(This started as a comment but then got a bit too long.)
In brief: I'd be interested to know the answer myself. But it would be a (pleasant) surprise to me if there is something exactly of that sort covering a sizable portion of Hodge theory.
Other sources, apart from GH and Voisin, which may be useful are Demailly's Complex analytic and algebraic geometry (exercises on Hodge theory promised in the table of contents but actually absent in the version I have) and Kulikov and Kurchanov's Complex algebraic varieties (Springer EMS, Algebraic geometry 3).
I think one can extract a couple of problems from every chapter of these; if you are looking for computations, you might want to take a look at e.g. VI.10 of Demailly (complex curves, Abel-Jacobi map, Weierstrass points).
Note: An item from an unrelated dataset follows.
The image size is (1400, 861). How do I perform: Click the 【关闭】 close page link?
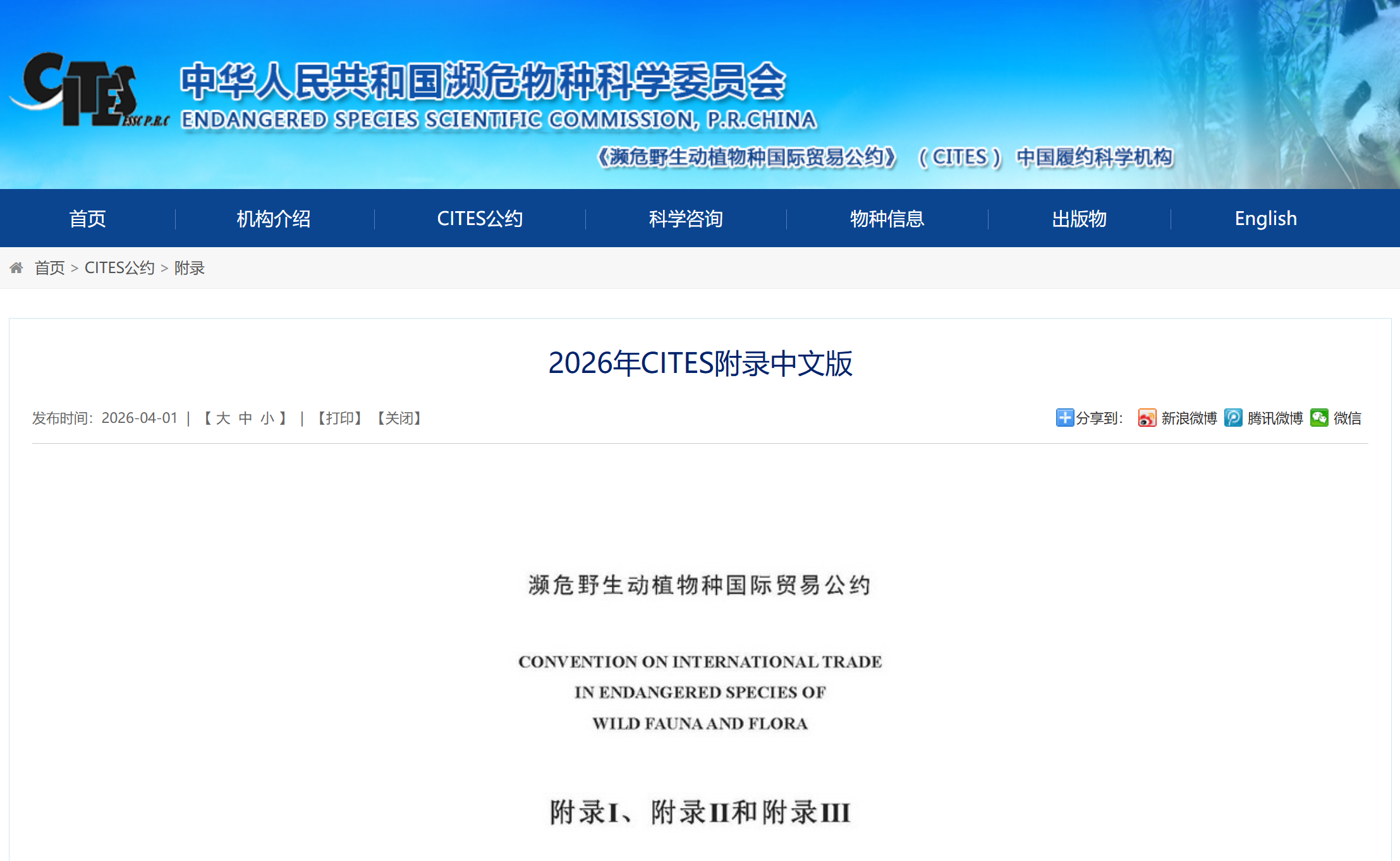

Kulikov and Kurchanov have examples of algebraic non-projective and Moishezon non-algebraic varieties (1.3; strictly speaking, not a part of Hodge theory, but good to know), Kaehler non-Hodge tori (end of 1.7); one could extract a couple of problems from chapter 3 on Torelli theorems. Depending on who the intended audience is, one can present a part of the proof of the non-rationality of a cubic threefold as a series of problems.
Finally, Shafarevich's Basic algebraic geometry has about a dozen exercises on Hodge theory in VIII.4. Again, if you allow for not directly related but good-to-know things (e.g. examples of surfaces isomorphic in the analytic but not algebraic category), then the whole of chapter VIII there can be useful.